- How to better organize categories
- Use specialized products that can not be found anywhere else
- Use custom products/POD products
- Add detailed reviews, descriptions and videos to help your eCommerce store to stand out
Episode Transcript
Welcome to episode two of The Business of eCommerce Podcast. I’m your host, Charles Palleschi. In today’s show we’d like to cover a topic that we get very often. Usually folks starting off want to know how to add value to their customers. We find this very common in things like drop shipping. Different sorts of sites where they’re usually just starting off. Where they’re using a lot of products that are very similar to other folks. Maybe you work with one of the big vendors out there, big manufacturers, and you get their products and you’re not really sure how to actually differentiate yourself in the market. You want to be special. You want to do something a little different.
But it’s really tough sometimes when everybody’s selling the same products in the same places. What you don’t want to do, to get started there is, you don’t want to basically just take the products from a vendor and dump them on your site. Dump them on Amazon. Have the same descriptions right from the vendor. The vendors usually give very basic descriptions. They also give very basic images. Really no details. Their categories are very either simplistic, or relevant to them, not really relevant to your site.
For example, they would be very general, the categories. The manufacturer might be selling different product lines to different industries. But you, your site might be much more targeted to a certain type of people. Let’s say the vendor just sells outdoors products in general. You might be selling products specifically to folks that hunt deer outdoors. Something like that. Deer hunting. The categories you’ll get from the vendors aren’t very tailored to your specific audience. They’re just general, broad. We want to jump in with some ways we can actually make your site much more individual and stand out from the crowd, so that it’s not just taking products from vendors.

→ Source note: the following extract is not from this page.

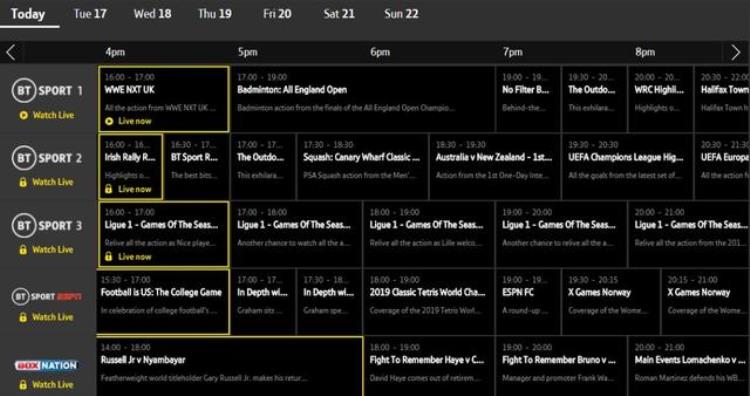Image resolution: width=750 pixels, height=396 pixels.
Task: Click the BT Sport 3 channel logo
Action: (47, 226)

Taking their images. Taking their titles. Taking their descriptions. Dumping it into Shopify. Dumping it onto Amazon, and just try to compete on price. Because I think we all kind of know by now, that’s not really the way to go. You’re not going to beat the big players like an Amazon price, so you have to add something else of value.
Just some general housekeeping before I get into that. This is episode two. Kind of the goal here is to have some information that’s more for experienced eCommerce retailers. Some things for folks just starting off, and kind of go back and forth. I’d like to cover in different episodes some different topics. Maybe this one’s right for you. Maybe you’re beyond this. It really depends on where you’re at, but we’re hoping to kind of do both with this, and see what people like. It might be kind of choose your own adventure on some episodes are right for you. Others, honestly you might just skip over. Because maybe you’ve already seen this. It really is just up to you, but we’re hoping to add value to a lot of different people in different places in getting started.
I’ve outlined four different general categories here of how to add value to different eCommerce retailers. To get started, and I was kind of implying this, is the categories topic. Over here, let’s see. Kind of what I was implying is, when the vendor is setting categories, they might be relevant to them and their entire catalog of products. They might have 500,000 SKUs. They’re sending you all 500,000 SKUs. The categories might be outdoors. This. Sports. That. The other thing. But you’re just selling a very specific niche inside the outdoors category. Using their categories, they don’t really apply to you.
Where you can add value a lot is having a very very very specific for your type of user category breakdown. What are some examples of that? Actually a great example that’s a well known project. Another podcaster in the industry, Andrew Youderian from eCommerce Fuel, a lot of you probably know him. He did a post, you can look it up, I can link to it in the show notes, on building an eCommerce store from scratch. He built it very publicly. Built it up. Showed everyone what he did, and sold it. All this information’s out there. But that store was called trollingmotors.net. They sold trolling motors.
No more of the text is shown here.